On SWE-Bench Verified a test of real-world GitHub issue resolution MiMo-V2-Flash scored 73.4%, exactly matching DeepSeek V3.2. For multilingual coding tasks, the model demonstrates particular strength, reportedly outperforming Claude Sonnet 4.5 and matching GPT-5 performance on SWE-Bench Multilingual benchmarks. The model integrates smoothly with vibe-coding tools like Cursor, Claude Code, and Cline, enabling one-click HTML generation and full-stack development workflows.

Long-Context Performance

Despite its aggressive 128-token attention window, MiMo-V2-Flash scored 60.6 on LongBench V2, outperforming Kimi K2’s 58.4. This validates the effectiveness of the hybrid attention design with attention sink bias. The 256K context window supports hundreds of rounds of agent interactions and tool calls without losing coherence.

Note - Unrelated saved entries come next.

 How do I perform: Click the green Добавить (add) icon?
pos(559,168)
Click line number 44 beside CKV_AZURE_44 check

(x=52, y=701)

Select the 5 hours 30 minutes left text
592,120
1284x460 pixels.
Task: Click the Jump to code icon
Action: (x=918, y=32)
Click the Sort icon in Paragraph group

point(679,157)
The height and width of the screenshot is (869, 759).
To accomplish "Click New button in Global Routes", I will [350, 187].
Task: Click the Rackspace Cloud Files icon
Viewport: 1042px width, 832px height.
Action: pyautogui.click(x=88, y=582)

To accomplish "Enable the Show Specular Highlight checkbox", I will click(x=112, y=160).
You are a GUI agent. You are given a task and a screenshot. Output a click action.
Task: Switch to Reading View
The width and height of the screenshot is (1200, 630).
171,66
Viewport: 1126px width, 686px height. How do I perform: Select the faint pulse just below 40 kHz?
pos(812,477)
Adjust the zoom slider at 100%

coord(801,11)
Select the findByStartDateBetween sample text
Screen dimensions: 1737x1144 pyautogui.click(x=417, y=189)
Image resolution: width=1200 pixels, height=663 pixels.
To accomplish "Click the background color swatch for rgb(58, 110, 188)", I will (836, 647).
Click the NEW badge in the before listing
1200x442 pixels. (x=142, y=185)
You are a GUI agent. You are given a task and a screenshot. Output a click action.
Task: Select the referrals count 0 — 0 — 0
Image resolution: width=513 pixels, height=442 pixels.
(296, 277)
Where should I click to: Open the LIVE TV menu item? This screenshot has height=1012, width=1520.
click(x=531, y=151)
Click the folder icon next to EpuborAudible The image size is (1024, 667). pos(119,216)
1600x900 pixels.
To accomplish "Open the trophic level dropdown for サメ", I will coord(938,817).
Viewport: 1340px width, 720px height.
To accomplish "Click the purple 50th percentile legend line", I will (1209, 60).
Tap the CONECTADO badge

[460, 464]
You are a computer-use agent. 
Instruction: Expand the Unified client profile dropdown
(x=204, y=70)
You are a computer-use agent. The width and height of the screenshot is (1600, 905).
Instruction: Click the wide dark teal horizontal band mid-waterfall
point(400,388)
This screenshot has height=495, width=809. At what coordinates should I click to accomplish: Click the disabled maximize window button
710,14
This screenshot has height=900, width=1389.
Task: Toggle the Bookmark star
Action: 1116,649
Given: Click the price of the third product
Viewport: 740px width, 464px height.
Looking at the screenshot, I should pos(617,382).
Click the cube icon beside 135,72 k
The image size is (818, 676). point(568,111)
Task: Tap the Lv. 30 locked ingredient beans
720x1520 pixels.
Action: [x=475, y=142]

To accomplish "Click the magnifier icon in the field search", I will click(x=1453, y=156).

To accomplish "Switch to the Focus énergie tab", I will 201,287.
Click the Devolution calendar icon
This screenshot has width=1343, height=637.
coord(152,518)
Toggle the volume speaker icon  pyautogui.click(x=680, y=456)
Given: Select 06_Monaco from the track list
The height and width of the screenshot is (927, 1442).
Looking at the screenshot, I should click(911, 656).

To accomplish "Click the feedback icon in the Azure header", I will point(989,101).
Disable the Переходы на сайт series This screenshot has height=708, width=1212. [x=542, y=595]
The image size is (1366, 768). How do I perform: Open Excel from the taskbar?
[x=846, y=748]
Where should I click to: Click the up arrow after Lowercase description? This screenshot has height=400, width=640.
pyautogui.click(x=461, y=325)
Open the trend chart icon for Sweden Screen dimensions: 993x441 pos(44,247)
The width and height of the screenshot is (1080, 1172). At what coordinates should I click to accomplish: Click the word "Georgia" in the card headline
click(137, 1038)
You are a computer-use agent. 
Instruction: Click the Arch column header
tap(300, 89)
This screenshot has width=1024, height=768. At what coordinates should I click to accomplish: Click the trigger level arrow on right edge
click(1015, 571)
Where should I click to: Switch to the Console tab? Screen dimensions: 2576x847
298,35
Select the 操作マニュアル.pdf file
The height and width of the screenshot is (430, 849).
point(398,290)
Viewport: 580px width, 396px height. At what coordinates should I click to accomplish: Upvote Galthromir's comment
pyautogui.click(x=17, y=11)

Benchmark	MiMo-V2-Flash	DeepSeek V3.2	Kimi K2	Claude Sonnet 4.5
AIME 2025	94.1%	93.1%	94.5%	–
SWE-Bench Verified	73.4%	73.4%	–	–
LongBench V2	60.6	–	58.4	–
CMMLU (Chinese)	87.4	–	90.9	–

Also Read

YouTube Secures Exclusive Global Rights to Oscars Starting in 2029, Ending ABC’s 53-Year Run

MiMo-V2-Flash vs Top Competitors

MiMo vs DeepSeek V3.2

Both models use MoE architectures optimized for inference speed, but MiMo-V2-Flash activates fewer parameters (15B vs DeepSeek’s estimated 37B+) while matching coding performance. MiMo edges ahead on mathematical reasoning (94.1% vs 93.1% AIME) but shows weaker Chinese language understanding (87.4 vs DeepSeek’s likely higher CMMLU). The real differentiator is cost: MiMo’s $0.10/$0.30 pricing undercuts most commercial alternatives significantly.

MiMo vs Kimi K2 Thinking

Kimi K2 activates 32B parameters compared to MiMo’s 15B, giving it advantages in general reasoning and Chinese performance (90.9 vs 87.4 CMMLU). However, MiMo’s hybrid attention architecture enables it to outperform K2 on long-context tasks despite using half the active parameters. For English-dominant workflows prioritizing speed and efficiency, MiMo offers better value; for Chinese language or maximum reasoning quality, K2 remains stronger.

MiMo vs Claude Sonnet 4.5

Xiaomi claims MiMo-V2-Flash matches or exceeds Claude Sonnet 4.5 on multilingual coding benchmarks. The open-source nature gives MiMo advantages for on-premise deployment and customization that Claude can’t match. However, Claude’s instruction following and tool calling remain more reliable in early community testing. For production systems requiring consistent API behavior, Claude still holds the edge; for cost-sensitive deployments with technical teams who can work around quirks, MiMo presents a compelling alternative.

Real-World Use Cases

Agentic AI Workflows

The 256K context window and thinking mode make MiMo-V2-Flash particularly suited for multi-step agent tasks. The model can maintain context across hundreds of tool calls and iterations, enabling complex workflows like automated customer service systems, research assistants that synthesize information from dozens of sources, or DevOps agents that troubleshoot issues across multiple services. The hybrid attention architecture ensures the model doesn’t lose track of early context even in marathon sessions.

Code Generation and Vibe Coding

MiMo-V2-Flash integrates natively with Cursor, Claude Code, and Cline for “vibe coding” describing what you want in natural language and letting the AI generate working code. The 73.4% SWE-Bench score indicates it can resolve real GitHub issues, not just generate toy examples. One-click HTML generation demonstrates the model can produce functional frontend code from descriptions alone.

Long-Context Applications

Contract analysis, scientific paper synthesis, and large codebase understanding all benefit from the 256K context window. The aggressive 128-token attention window that makes this possible doesn’t compromise quality thanks to the attention sink bias mechanism. Organizations processing long documents can now use an open-source model instead of paying per-token for proprietary alternatives.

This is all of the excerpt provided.